## start

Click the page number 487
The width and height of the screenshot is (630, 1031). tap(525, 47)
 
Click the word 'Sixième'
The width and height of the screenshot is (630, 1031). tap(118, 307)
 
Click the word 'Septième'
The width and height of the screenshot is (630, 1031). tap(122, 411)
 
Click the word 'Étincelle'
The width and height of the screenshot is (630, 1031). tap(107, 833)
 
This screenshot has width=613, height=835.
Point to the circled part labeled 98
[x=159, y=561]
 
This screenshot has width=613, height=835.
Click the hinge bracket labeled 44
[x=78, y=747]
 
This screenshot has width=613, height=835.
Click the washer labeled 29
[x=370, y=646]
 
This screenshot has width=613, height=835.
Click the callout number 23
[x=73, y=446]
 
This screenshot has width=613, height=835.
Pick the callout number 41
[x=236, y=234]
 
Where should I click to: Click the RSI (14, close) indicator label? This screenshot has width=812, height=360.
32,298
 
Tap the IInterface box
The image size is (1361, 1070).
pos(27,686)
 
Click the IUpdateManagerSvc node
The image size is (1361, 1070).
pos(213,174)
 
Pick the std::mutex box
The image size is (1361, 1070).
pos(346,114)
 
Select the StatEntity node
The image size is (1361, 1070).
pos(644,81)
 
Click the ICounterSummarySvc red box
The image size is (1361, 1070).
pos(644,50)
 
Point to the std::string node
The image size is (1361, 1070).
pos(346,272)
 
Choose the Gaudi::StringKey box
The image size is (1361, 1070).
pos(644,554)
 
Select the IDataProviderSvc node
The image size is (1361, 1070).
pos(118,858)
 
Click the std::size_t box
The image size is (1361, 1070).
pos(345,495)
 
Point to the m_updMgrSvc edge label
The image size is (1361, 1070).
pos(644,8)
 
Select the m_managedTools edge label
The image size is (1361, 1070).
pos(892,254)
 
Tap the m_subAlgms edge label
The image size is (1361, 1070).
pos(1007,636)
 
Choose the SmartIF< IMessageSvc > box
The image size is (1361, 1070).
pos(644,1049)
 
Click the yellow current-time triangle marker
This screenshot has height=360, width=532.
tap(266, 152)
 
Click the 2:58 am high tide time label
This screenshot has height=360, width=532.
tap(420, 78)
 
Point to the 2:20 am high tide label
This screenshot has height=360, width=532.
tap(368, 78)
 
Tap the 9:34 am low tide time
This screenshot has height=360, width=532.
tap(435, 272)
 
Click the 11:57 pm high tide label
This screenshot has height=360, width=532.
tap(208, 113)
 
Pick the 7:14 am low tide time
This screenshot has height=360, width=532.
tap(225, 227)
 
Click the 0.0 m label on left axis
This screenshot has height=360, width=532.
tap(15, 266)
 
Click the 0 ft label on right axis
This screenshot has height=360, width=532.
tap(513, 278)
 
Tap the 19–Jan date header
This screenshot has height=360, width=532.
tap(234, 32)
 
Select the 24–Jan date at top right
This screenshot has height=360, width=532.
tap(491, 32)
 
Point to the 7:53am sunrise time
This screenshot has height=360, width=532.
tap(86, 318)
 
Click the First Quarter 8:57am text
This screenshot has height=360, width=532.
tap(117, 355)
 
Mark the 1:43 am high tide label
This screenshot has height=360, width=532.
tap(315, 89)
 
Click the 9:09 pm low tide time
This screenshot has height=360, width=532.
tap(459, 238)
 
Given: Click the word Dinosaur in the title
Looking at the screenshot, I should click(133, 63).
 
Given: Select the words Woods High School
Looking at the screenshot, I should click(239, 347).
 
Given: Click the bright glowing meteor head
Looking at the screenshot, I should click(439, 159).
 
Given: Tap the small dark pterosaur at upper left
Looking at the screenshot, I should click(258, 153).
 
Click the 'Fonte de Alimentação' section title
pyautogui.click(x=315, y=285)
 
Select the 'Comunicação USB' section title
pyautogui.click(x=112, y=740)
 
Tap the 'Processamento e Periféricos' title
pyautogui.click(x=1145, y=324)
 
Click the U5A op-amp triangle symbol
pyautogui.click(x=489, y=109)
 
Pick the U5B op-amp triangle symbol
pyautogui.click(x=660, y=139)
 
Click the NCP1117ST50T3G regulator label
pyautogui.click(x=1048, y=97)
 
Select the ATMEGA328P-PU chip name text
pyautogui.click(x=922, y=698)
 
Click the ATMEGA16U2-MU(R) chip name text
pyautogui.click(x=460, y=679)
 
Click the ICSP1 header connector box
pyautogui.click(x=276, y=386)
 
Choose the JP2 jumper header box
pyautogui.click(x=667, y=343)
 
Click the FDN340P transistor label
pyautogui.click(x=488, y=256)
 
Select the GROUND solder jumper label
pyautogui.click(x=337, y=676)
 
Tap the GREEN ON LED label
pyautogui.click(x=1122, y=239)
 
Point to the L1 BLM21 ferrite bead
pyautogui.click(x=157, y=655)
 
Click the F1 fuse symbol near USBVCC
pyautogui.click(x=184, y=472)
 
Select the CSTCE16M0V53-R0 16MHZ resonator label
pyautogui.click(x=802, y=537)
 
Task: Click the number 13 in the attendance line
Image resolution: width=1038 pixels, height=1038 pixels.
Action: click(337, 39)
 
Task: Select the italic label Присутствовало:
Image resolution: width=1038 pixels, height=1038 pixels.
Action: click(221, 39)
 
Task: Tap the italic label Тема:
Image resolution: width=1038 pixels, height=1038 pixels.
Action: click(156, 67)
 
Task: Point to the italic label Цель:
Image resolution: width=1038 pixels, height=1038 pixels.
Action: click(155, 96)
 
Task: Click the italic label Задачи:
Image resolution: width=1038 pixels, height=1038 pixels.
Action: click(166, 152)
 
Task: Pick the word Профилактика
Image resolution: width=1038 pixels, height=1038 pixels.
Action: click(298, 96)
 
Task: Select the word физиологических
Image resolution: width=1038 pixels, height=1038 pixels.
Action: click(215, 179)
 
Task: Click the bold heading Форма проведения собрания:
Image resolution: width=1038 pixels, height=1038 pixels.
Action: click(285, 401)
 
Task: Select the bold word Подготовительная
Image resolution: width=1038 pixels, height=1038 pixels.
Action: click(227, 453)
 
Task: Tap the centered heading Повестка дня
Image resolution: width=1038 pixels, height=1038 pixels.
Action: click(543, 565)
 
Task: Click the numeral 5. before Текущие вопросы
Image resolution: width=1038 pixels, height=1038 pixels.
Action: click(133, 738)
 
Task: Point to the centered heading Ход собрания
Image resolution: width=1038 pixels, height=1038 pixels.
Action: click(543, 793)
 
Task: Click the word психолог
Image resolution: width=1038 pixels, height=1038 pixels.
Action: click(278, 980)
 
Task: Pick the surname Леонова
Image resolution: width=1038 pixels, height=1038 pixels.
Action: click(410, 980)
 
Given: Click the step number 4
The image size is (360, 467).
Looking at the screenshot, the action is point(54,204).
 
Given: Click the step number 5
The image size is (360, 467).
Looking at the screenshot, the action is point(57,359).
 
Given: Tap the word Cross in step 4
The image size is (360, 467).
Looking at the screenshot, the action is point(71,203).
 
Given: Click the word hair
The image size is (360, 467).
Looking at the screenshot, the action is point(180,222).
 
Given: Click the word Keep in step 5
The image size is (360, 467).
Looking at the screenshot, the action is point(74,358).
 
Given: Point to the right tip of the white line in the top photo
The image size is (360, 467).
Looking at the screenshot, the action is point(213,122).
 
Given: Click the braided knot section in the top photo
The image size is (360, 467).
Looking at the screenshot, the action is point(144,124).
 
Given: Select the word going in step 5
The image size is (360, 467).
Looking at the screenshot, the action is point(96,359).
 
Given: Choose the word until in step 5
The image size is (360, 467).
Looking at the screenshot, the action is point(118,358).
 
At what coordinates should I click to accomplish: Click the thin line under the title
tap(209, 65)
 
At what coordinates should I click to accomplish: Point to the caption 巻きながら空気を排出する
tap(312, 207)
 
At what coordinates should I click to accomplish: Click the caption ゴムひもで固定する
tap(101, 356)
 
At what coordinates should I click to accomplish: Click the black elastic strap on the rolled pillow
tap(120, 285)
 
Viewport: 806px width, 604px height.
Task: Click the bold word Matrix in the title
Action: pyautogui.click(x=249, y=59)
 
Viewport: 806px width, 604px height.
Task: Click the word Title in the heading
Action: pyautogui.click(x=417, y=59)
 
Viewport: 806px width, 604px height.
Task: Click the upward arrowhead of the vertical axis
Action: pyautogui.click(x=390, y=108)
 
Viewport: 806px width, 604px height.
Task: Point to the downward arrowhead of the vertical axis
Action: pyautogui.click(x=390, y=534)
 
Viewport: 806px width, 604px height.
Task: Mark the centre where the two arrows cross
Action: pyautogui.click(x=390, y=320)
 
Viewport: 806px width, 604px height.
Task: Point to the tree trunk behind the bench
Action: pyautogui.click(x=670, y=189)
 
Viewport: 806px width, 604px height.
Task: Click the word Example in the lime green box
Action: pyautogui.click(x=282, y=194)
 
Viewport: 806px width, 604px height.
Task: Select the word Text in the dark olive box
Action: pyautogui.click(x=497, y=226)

## end

* _What needs to be done_: Please copy out the part of the material above that begins with the line containing "Select the ATMEGA328P-PU chip name text" and ends with the line containing "pyautogui.click(x=667, y=343)", including both of those lines.

* _Worked answer_:
Select the ATMEGA328P-PU chip name text
pyautogui.click(x=922, y=698)
 
Click the ATMEGA16U2-MU(R) chip name text
pyautogui.click(x=460, y=679)
 
Click the ICSP1 header connector box
pyautogui.click(x=276, y=386)
 
Choose the JP2 jumper header box
pyautogui.click(x=667, y=343)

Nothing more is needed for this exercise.